Extraction of fecal samples was modified from a method developed in our laboratory (17). The samples were mixed with 2.5 volumes of 0.2 M sodium acetate in 10% NaCl, and aliquots (2 ml) were spiked with aflatoxin G₂ (AFG₂) (18.6 pmol/sample) as an internal standard and centrifuged (3,000 x g; 15 min; 4°C). The pellets were suspended in 4 ml 80% methanol (in 10% NaCl [vol/vol]) and homogenized thoroughly (MICCRA D-8; ART Labortechnik). Following a second centrifugation, the supernatant was reduced (under an N₂ stream at 50°C) and diluted with Milli-Q water, and aflatoxin residues were isolated using solid-phase extraction columns (Strata C18-E; 55 µm; Phenomenex). The eluates were reduced and diluted with Milli-Q water for immuno-affinity column (AflaTest; Vicam) cleanup. The cleaned-up samples were dried in vacuo, reconstituted in 500 µl methanol, and stored at –20°C for high-performance liquid chromatography (HPLC) analysis.

Urine samples were acidified with 0.1 N HCl to pH 5 and centrifuged (3,000 x g; 15 min; 4°C), and the supernatants were stored at –20°C. Aliquots (0.5 ml) were spiked with AFG₂ (9.3 pmol/sample), and the aflatoxin residues were isolated and concentrated as mentioned above.
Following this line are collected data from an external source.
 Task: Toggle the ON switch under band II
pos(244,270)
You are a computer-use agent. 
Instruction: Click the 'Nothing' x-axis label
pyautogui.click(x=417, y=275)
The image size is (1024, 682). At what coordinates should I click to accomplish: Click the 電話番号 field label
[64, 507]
Reverse-phase HPLC conditions were used as described previously (17). AFB₁ and AFM₁ levels in urine and feces were corrected for intersample variation using AFG₂ as an internal standard and calculated from a standard curve in urine and feces as total daily excretion. Aflatoxin peak identities were confirmed by spiking the samples with the respective toxin standards and reanalysis by HPLC. The levels of AFB₁-albumin adduct were determined by albumin extraction, digestion, and enzyme-linked immunosorbent assay as previously described (2). Alanine transaminase (ALT) activity was measured in rat plasma using a commercial kit (Thermo Electron Corp., Mass.). The data were subjected to the Mann-Whitney U test using SPSS 11.5 for Windows.
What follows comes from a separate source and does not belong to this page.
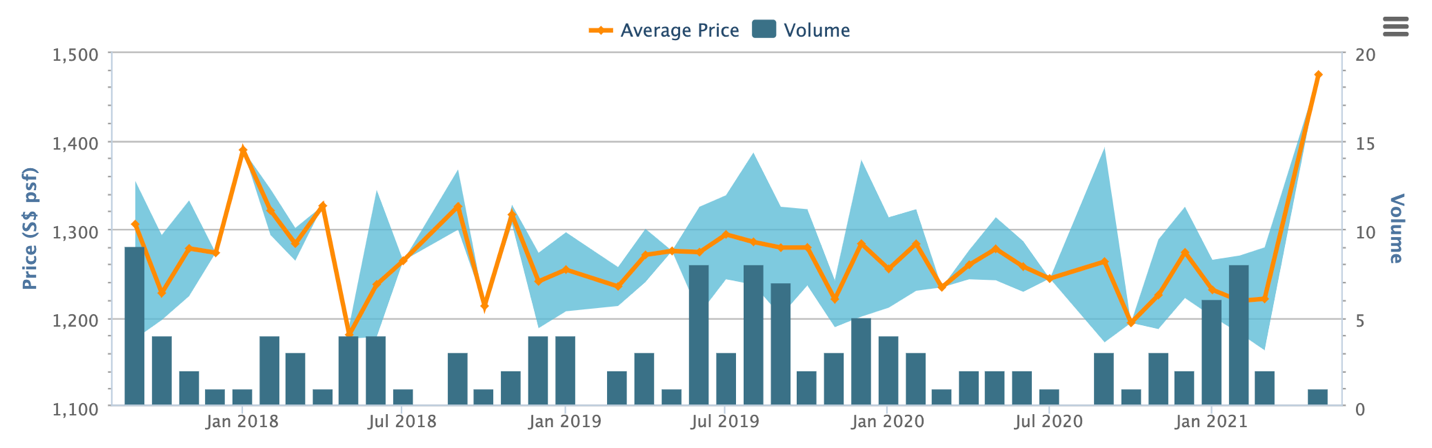Select the Jul 2018 x-axis label
Viewport: 1432px width, 448px height.
[x=403, y=422]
In AFB₁-only treated rats, fecal excretion of both AFB₁ (15.6 ± 9.8 nmol/24 h feces) and AFM₁ (27.1 ± 22.5 nmol/24 h feces) were highly variable between animals but were positively associated (P < 0.004) within each animal. Their presence reflects unabsorbed aflatoxins, rather than systemic uptake and subsequent biliary excretion, since rat bile mainly contains conjugated rather than free aflatoxin metabolites (3, 13). The presence of AFM₁, a hydroxylated AFB₁ metabolite with considerable toxicity and carcinogenicity (14), in the feces suggests that this metabolite was formed by enterocytes, which are known to possess the necessary cytochrome P450 enzyme activity (4, 13), and diffused back into the intestinal lumen. Within 24 h following AFB₁ dosing, probiotic treatment significantly increased fecal excretion of AFB₁ by 122% (35.3 ± 21.3 nmol/24 h feces; P = 0.015) and of AFM₁ by 152% (68.1 ± 26.1 nmol/24 h feces; P = 0.001) (Fig. 1). These data suggest that GG was able to retain additional AFB₁ and AFM₁ inside the intestinal lumens of rats, most probably by binding both aflatoxins to the bacterial surface (6-12). Similar levels of fecal AFB₁ and AFM₁ in GG-treated and untreated animals were observed on the second and third days postdosing, suggesting that probiotic aflatoxin binding occurs immediately after administration of AFB₁ or formation of AFM₁.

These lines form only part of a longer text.